───── STORED DATA

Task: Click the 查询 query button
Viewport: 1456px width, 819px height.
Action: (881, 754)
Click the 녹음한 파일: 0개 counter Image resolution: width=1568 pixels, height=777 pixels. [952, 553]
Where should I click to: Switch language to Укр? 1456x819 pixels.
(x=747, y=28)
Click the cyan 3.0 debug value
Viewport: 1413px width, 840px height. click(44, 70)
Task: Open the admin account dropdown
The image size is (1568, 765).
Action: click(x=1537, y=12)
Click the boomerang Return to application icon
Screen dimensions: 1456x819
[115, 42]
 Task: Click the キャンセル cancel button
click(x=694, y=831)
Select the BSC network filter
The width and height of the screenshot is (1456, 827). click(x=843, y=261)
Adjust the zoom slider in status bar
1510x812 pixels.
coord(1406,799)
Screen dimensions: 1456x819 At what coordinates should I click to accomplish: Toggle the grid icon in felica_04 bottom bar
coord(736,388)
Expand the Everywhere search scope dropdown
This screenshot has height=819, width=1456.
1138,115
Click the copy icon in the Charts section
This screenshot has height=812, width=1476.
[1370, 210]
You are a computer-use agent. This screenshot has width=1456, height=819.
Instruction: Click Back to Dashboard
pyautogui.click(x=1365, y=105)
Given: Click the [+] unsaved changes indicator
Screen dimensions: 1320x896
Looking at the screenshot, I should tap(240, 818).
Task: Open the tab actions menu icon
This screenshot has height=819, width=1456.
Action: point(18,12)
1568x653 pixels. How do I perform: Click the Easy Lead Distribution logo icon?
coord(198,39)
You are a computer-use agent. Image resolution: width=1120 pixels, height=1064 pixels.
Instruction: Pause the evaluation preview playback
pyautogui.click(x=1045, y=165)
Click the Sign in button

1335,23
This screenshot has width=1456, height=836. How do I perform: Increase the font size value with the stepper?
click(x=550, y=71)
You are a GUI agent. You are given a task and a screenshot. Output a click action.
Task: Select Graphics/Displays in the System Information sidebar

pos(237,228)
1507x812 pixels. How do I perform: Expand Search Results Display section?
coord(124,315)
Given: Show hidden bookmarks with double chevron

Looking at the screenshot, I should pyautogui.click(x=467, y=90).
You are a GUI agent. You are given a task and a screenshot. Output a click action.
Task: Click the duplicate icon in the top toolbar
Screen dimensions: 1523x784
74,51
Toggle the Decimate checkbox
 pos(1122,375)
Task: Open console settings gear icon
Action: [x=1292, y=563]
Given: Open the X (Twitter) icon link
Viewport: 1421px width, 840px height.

──────────

The response should be an exact copy of the lines from the one with "Screen dimensions: 1523x784" through the end of the data, with no other text.

Screen dimensions: 1523x784
74,51
Toggle the Decimate checkbox
 pos(1122,375)
Task: Open console settings gear icon
Action: [x=1292, y=563]
Given: Open the X (Twitter) icon link
Viewport: 1421px width, 840px height.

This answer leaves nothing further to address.